Mario Gomez hâlâ arkadaşımdır. Ümit milli ve milli takımda beraberdik. Bence Almanya’nın en iyi forveti ama bir o kadar mütevazi. Artık Stuttgart’ın başarısı için çalışıyor.''
''Türk efsanesi Samet Aybaba'dır''
''Hayatım boyunca 14 antrenör ile çalıştım ve hepsinden farklı şeyler öğrendim. Şimdilerde yaptığım antrenörlük mesleğinde hepsinin emeği var. Schuster Almanya’da bir efsanedir, çok fazla söz düşmez bana. Tayfur çok iyi bir insan öncellikle. Almanca konuşması da cabasıydı benim için. Carvalhal’in şansızlığı diğerlerine nispeten ismi çok duyulmamasıydı. Samet Aybaba ise tam eski kurt, tilki gibi kurnazca rakibi okuyordu. Bence Türk efsanesi Samet Aybaba’dır.''
''Beşiktaş altyapısında akıllı futbol çalışması yok''
''Türk yetenekler çok çabuk harcanıyor.
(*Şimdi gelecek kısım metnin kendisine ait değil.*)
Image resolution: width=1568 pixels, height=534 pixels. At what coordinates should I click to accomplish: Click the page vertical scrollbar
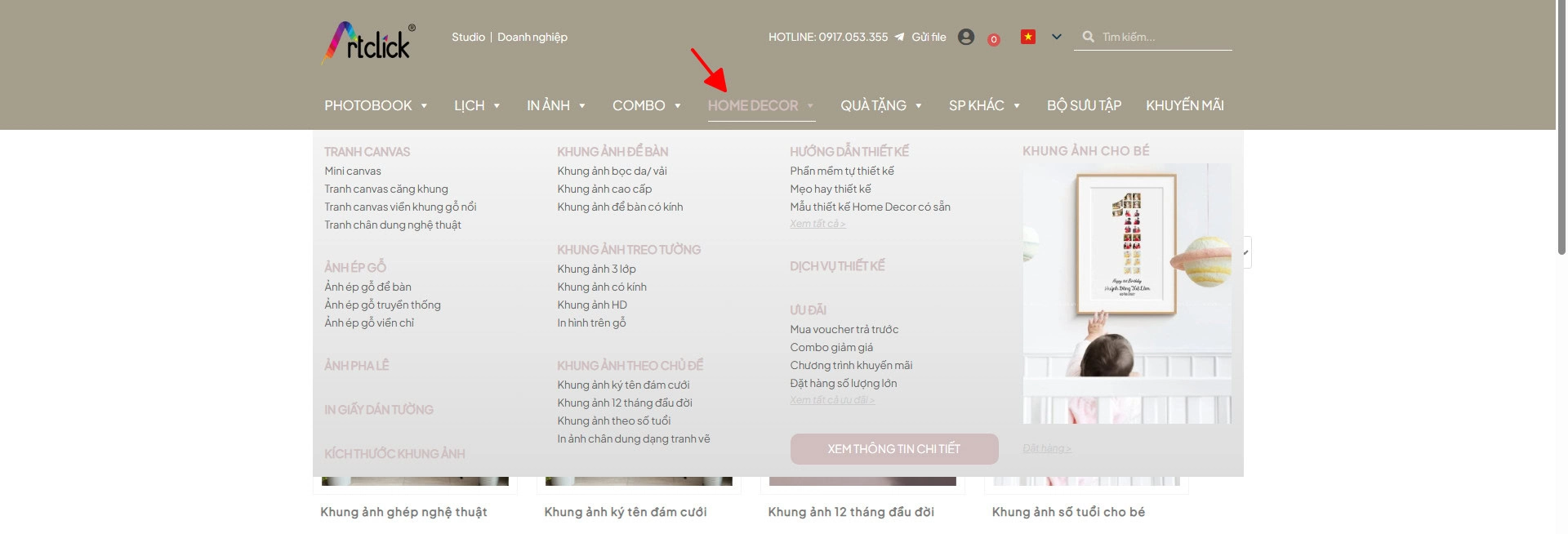(x=1561, y=267)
Beşiktaş altyapısına bakıyordum çok iyi oyuncular vardı ama taktik ve Almanya’da bize öğretilen 'akıllı futbol' çalışmaları yok.''
''Bursa’ya kayınvalidemin elini öpmeye sıkça giderim''
''Türk insanını özlüyorum ama Bursa’ya gidip kayınvalidemin elini öpmeye sıkça giderim. Kayınbiraderim Benyamin Fuchs İzmir’de Bucaspor’da oynuyor, eşimin kuzeni Orkan Çınar’da Beşiktaş’ta malum, onların yanlarına da gideriz. Eşim yarı Avusturyalı yarı Türk. Bir de Adana kebabı özlüyorum. Söylemeden geçemedim.''
''Beşiktaş'ı takip etmeye çalışıyorum''
''Beşiktaş'ı takip etmeye çalışıyorum. İnternette yorumları bir yere kadar tercüme edip okuyorum. Bazı maçları izliyorum. Bir ara evime yakın bir Türk kafesinde izleyeyim dedim Beşiktaşlı gurbetçilerle. Yine bir derbiydi, bu sefer beni sakatladılar gol attığımızda! Artık gitmiyorum o mekana…''
''Beşiktaş formalarımı saklıyorum''
''Birçok Beşiktaş formam var. Yeni eve taşınmak istiyoruz. Taşımacılara teslim etmeyip bizzat götürüp asacağım eve.''
''Stoke City deplasmanında attığım golü unutamıyorum''
''Stoke City deplasmanında düşerken ayağımın dışıyla attığım golü unutamıyorum. Ama o gün kaybettiğimiz için buruk bir hatıradır.'' (Diyagonal)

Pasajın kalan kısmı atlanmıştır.